Recorded data.

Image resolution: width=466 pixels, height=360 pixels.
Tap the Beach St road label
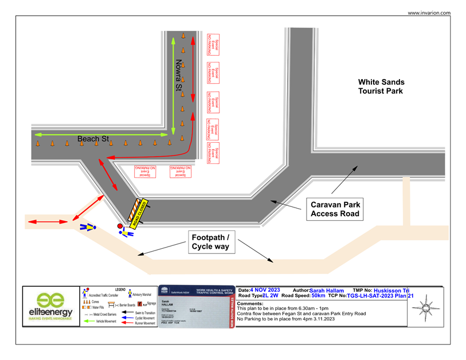[x=93, y=139]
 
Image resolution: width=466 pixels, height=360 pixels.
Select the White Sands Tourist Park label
[x=381, y=87]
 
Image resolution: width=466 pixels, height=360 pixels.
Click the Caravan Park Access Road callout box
[x=335, y=209]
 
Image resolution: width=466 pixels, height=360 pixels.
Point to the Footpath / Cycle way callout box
[x=210, y=242]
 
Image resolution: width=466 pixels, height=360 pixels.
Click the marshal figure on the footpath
[x=88, y=228]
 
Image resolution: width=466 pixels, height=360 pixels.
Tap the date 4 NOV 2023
[x=265, y=291]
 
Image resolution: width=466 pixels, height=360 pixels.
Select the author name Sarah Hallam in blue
[x=327, y=291]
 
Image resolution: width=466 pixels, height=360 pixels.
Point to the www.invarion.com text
[x=429, y=13]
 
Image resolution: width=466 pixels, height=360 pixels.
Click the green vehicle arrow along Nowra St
[x=171, y=86]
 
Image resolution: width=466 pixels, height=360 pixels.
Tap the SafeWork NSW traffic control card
[x=196, y=306]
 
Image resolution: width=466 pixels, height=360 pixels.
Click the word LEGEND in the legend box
[x=120, y=289]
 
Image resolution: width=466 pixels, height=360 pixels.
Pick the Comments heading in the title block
[x=250, y=303]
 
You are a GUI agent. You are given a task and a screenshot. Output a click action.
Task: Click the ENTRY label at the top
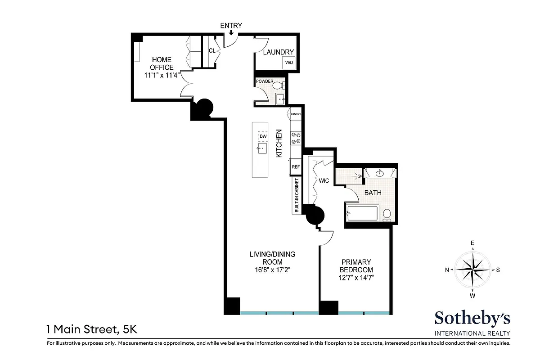click(x=231, y=26)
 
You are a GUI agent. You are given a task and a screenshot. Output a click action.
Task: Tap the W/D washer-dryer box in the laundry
click(x=288, y=63)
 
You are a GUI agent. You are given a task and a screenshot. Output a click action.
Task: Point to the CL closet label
click(x=212, y=51)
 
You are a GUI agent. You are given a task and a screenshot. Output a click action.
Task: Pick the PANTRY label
click(x=296, y=114)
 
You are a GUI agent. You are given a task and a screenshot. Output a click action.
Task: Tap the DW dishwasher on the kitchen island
click(x=263, y=136)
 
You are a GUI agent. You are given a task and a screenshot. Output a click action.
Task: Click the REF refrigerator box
click(x=296, y=166)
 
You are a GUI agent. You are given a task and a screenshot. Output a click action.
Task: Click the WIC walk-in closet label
click(x=324, y=180)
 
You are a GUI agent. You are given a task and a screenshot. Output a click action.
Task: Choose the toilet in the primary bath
click(x=387, y=215)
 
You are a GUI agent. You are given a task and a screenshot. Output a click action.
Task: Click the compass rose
click(x=472, y=270)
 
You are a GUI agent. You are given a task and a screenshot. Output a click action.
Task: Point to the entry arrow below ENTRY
click(x=231, y=33)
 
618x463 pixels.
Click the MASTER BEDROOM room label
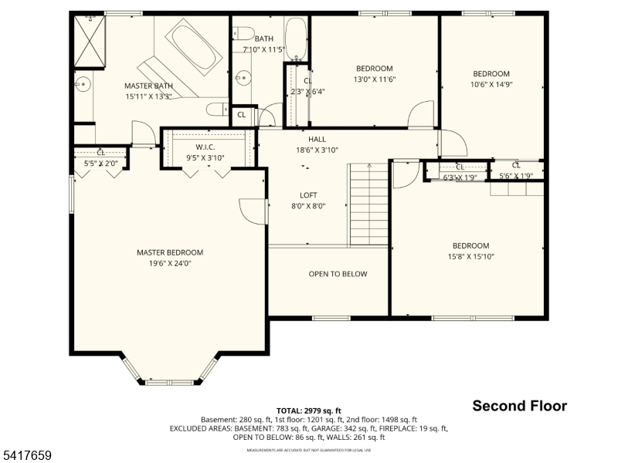click(169, 252)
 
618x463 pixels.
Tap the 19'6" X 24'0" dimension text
click(169, 263)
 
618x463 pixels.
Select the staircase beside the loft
click(368, 204)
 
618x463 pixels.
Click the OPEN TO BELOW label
click(338, 274)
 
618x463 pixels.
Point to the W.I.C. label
click(205, 147)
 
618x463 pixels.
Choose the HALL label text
click(317, 140)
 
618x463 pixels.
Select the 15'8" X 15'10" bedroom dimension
click(470, 257)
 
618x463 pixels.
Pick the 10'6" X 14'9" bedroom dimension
click(491, 85)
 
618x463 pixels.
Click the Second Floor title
click(519, 406)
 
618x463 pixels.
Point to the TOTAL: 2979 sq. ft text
click(308, 411)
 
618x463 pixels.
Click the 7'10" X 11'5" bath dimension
click(264, 49)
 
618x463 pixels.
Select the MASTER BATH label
click(148, 86)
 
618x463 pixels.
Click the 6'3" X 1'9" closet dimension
click(460, 177)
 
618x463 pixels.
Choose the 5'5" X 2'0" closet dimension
click(100, 164)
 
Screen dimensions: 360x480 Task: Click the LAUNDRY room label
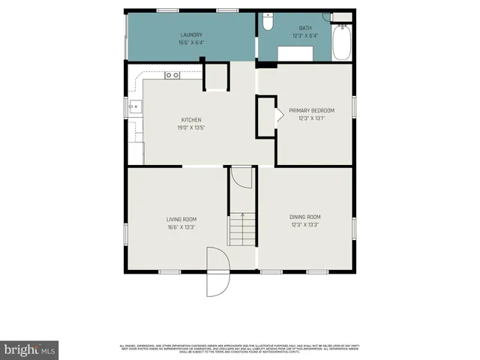[x=192, y=35]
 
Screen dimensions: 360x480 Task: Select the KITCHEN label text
[x=191, y=119]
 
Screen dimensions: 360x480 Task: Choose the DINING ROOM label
[x=304, y=217]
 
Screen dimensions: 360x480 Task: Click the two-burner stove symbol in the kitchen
[x=172, y=74]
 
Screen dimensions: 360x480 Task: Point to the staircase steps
[x=242, y=230]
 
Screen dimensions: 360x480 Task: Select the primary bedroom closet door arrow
[x=278, y=115]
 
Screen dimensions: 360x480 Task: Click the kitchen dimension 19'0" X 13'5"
[x=191, y=128]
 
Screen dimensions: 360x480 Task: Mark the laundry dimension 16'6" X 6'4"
[x=192, y=43]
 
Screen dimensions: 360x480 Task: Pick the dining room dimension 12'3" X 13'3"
[x=304, y=224]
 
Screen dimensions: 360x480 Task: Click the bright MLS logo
[x=30, y=350]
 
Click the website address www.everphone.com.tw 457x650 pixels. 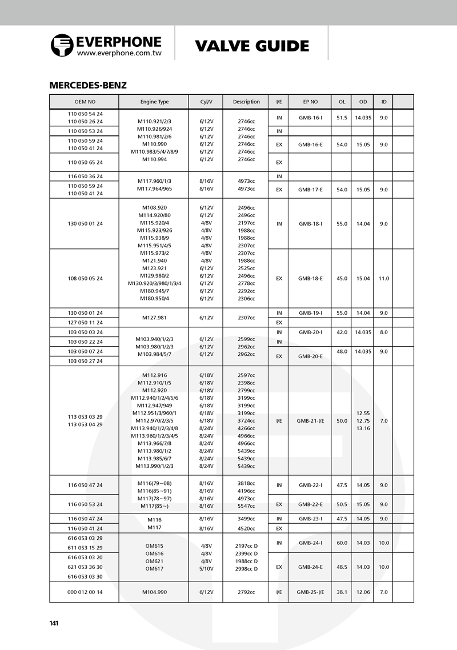click(119, 53)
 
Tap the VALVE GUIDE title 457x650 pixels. click(252, 46)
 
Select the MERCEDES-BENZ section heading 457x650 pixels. click(88, 86)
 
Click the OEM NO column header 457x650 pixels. click(85, 102)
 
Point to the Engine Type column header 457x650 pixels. click(154, 102)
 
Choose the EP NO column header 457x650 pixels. click(310, 102)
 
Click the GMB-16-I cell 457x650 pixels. click(310, 118)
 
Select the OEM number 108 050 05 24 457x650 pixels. click(85, 279)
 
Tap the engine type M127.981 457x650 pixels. click(154, 318)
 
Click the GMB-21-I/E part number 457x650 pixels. click(310, 420)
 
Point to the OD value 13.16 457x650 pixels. click(363, 428)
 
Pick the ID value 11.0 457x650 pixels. click(384, 279)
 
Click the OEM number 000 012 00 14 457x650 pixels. click(85, 592)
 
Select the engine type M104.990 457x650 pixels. click(154, 592)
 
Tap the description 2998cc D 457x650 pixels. click(246, 569)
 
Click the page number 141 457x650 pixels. click(54, 623)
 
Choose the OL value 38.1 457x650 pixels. click(342, 592)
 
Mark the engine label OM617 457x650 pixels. click(154, 569)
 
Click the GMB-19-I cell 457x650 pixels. click(310, 313)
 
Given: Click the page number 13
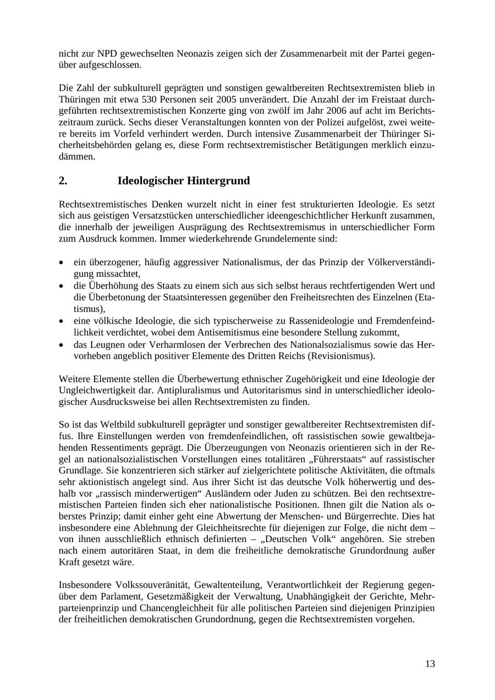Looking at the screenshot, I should pyautogui.click(x=430, y=664).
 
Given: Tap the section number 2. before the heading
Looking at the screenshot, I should pyautogui.click(x=63, y=181).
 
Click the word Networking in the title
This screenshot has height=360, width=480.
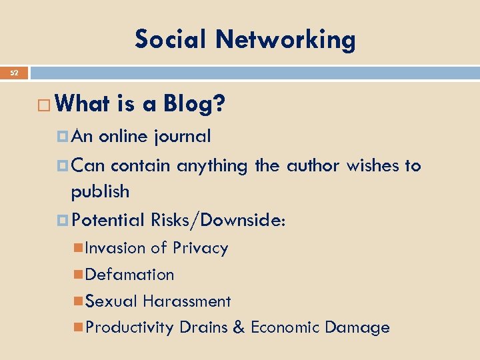tap(285, 40)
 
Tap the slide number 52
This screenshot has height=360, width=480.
tap(14, 73)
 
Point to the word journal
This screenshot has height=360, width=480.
tap(181, 137)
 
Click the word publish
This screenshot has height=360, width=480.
tap(100, 192)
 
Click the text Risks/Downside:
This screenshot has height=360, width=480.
tap(219, 219)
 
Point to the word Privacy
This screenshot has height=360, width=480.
tap(200, 248)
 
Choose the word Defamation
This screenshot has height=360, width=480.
tap(130, 274)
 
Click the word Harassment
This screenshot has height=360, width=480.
tap(187, 301)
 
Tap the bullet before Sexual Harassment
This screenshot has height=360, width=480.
tap(79, 301)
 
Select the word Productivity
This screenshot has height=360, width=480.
tap(129, 327)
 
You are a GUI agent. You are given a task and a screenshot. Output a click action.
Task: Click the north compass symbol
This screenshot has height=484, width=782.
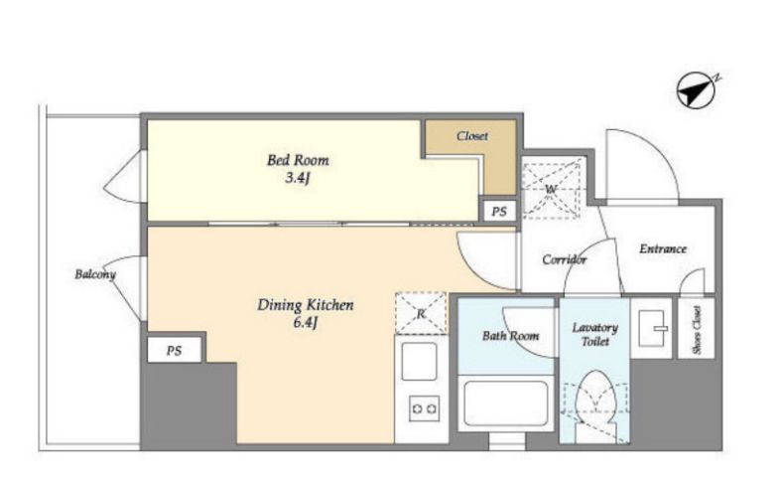[697, 90]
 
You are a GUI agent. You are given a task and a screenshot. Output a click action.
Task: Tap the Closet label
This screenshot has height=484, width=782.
[471, 136]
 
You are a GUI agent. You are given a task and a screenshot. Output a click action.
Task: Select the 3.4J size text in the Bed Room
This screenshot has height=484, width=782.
[298, 177]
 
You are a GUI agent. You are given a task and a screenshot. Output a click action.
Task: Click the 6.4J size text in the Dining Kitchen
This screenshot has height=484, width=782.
[305, 323]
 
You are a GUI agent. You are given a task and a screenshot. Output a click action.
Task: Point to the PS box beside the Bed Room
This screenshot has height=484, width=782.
[499, 212]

What the task asks.
Rewrite the items from the start of the records through the line containing "click(x=231, y=26)", changing "callout box" to "annotation box" and keeping everything else the same. Omit the pictures from your answer.

Correct output.
Image resolution: width=466 pixels, height=360 pixels.
Tap the Beach St road label
[x=93, y=139]
 
Image resolution: width=466 pixels, height=360 pixels.
Select the White Sands Tourist Park label
[x=381, y=87]
 
Image resolution: width=466 pixels, height=360 pixels.
Click the Caravan Park Access Road annotation box
[x=335, y=209]
 
Image resolution: width=466 pixels, height=360 pixels.
Point to the Footpath / Cycle way annotation box
[x=210, y=242]
 
Image resolution: width=466 pixels, height=360 pixels.
Click the marshal figure on the footpath
[x=88, y=228]
 
Image resolution: width=466 pixels, height=360 pixels.
Tap the date 4 NOV 2023
[x=265, y=291]
 
Image resolution: width=466 pixels, height=360 pixels.
Select the author name Sarah Hallam in blue
[x=327, y=291]
 
Image resolution: width=466 pixels, height=360 pixels.
Point to the www.invarion.com text
[x=429, y=13]
 
Image resolution: width=466 pixels, height=360 pixels.
Click the green vehicle arrow along Nowra St
[x=171, y=86]
 
Image resolution: width=466 pixels, height=360 pixels.
Tap the SafeWork NSW traffic control card
[x=196, y=306]
 
Image resolution: width=466 pixels, height=360 pixels.
Click the word LEGEND in the legend box
[x=120, y=289]
 
Image resolution: width=466 pixels, height=360 pixels.
Pick the Comments heading in the title block
[x=250, y=303]
 
You are a GUI agent. You are given a task and a screenshot. Output a click action.
Task: Click the ENTRY label at the top
click(x=231, y=26)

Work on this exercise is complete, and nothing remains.